Un élément clé du récit de Vonnegut est la séparation de ce que l’on appellerait les 99% de la classe des dirigeants d’entreprise. La partie la plus intéressante du script est le malaise qui affecte les 99%-ers. Ce malaise est spirituel plutôt que matériel. Bien que sans emploi, la plèbe n’est pas sans abri ni affamée.

Mais depuis la suppression de l’échelle des entreprises, qui avait donné un sens apparent à la vie et par laquelle ils auraient pu avancer (un élément central du rêve américain d’après-guerre), ils sont insatisfaits et indisciplinés. L’aspect le plus prometteur de Player Piano est qu’ils ne semblent pas vouloir récupérer l’échelle de l’entreprise !

En tant que prophète et non prévisionniste, Vonnegut s’est trompé sur certaines choses. Ce qu’il s’est surtout trompé, c’est le mode précis dans lequel l’idéologie cybernétique devait se dérouler. Il a estimé, avec de nombreux philosophes et spécialistes des sciences sociales de l’époque, que l’élite managériale dominerait grâce à son contrôle de la fabrication et des transports. C’est ainsi que les Robber Barons à la fin du 19ème siècle et les soviets russes l’avaient déjà fait.
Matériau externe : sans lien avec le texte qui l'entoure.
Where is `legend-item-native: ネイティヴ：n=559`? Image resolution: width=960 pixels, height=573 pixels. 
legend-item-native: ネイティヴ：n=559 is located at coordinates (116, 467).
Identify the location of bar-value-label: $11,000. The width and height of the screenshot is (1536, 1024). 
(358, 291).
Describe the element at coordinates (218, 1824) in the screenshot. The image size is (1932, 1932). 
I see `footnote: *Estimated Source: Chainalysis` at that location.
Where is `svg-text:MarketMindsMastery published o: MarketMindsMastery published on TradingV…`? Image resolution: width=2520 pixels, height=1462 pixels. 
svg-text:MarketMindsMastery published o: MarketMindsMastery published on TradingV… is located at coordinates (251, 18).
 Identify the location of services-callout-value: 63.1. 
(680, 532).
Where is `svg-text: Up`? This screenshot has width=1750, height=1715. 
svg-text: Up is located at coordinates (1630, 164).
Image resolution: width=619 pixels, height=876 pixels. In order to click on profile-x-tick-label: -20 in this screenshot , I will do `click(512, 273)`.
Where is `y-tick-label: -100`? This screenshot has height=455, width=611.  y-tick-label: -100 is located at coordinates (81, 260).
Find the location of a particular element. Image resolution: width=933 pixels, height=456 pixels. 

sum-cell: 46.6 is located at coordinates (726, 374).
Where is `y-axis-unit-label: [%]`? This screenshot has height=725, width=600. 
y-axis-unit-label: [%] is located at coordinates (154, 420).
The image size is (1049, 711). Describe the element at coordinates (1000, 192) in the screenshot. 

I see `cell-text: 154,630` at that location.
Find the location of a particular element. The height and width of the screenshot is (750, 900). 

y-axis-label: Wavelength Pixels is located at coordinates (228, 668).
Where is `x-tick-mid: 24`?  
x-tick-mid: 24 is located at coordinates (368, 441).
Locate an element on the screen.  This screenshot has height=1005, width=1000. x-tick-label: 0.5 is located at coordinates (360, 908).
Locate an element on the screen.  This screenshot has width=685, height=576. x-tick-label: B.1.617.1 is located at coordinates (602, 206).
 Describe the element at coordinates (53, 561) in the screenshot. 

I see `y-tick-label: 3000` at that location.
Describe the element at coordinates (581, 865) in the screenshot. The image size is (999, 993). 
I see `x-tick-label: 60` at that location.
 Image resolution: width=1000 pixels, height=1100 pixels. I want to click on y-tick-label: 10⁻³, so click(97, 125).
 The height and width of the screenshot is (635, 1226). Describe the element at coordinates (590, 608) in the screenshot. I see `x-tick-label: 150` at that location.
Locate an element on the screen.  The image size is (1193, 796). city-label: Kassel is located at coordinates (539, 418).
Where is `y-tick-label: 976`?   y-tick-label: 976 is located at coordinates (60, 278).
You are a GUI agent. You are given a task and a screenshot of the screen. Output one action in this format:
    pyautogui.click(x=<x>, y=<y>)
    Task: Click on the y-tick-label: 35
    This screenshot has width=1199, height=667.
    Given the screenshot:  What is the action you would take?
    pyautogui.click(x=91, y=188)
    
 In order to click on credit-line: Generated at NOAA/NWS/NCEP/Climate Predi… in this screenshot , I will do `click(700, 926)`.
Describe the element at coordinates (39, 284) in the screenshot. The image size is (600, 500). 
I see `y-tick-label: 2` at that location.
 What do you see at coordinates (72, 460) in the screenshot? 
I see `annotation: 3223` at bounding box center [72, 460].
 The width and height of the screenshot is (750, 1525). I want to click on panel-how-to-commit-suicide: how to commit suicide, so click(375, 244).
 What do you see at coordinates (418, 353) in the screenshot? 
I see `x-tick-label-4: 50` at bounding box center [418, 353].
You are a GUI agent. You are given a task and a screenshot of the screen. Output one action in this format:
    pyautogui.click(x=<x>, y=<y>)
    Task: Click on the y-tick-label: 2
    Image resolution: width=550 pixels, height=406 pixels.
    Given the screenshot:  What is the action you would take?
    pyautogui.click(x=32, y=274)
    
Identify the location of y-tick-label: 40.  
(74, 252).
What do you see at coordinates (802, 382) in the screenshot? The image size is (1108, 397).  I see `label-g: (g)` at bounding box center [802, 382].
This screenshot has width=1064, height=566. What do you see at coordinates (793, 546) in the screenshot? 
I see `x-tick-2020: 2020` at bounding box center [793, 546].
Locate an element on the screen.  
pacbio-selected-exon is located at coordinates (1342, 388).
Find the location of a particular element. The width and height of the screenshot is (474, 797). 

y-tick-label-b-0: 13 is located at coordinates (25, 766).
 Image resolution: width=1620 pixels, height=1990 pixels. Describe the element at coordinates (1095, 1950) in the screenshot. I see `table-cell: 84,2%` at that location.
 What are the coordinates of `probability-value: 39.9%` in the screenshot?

Ce que personne, littéralement personne, n’avait prévu à l’époque, c’est que même l’élite manufacturière ne serait pas assez élevée dans la chaîne alimentaire cybernétique pour définir les critères de réussite. Cela serait laissé aux capitaines des finances encore plus éloignés et non aux seigneurs de l’industrie contemporains. Étant donné que ni Karl Marx ni Frederik Hayek n’ont vu celui-là venir, nous pourrions vouloir ignorer le lapsus de Vonnegut.

Vonnegut ne pouvait pas voir le changement imminent parce que la finance en Amérique, comme partout ailleurs, était encore la finance capitaliste en 1951. Il n’y a pas une décennie que la cybernétique sous une nouvelle rubrique de finance d’entreprise, en tant que véritable discipline et idéologie, n’est devenue identifiable comme un force intellectuelle visible. Et ce n’est pas avant une autre décennie que cette force n’a été assez puissante pour transférer le pouvoir des entreprises de manière décisive des capitalistes qui fabriquent les choses aux capitalistes qui financent les choses.

Il est incontestable qu’aujourd’hui, ce sont Goldman Sachs et Morgan Stanley plutôt que General Motors ou General Electric qui dominent l’économie mondiale et une grande partie de ses ambitions sociales. La transition est terminée. Même idéologie cybernétique, juste une distribution différente de personnages corporatifs. Et Vonnegut a écrit le script. Malheureusement, Trump et non Proteus dirige la révolution.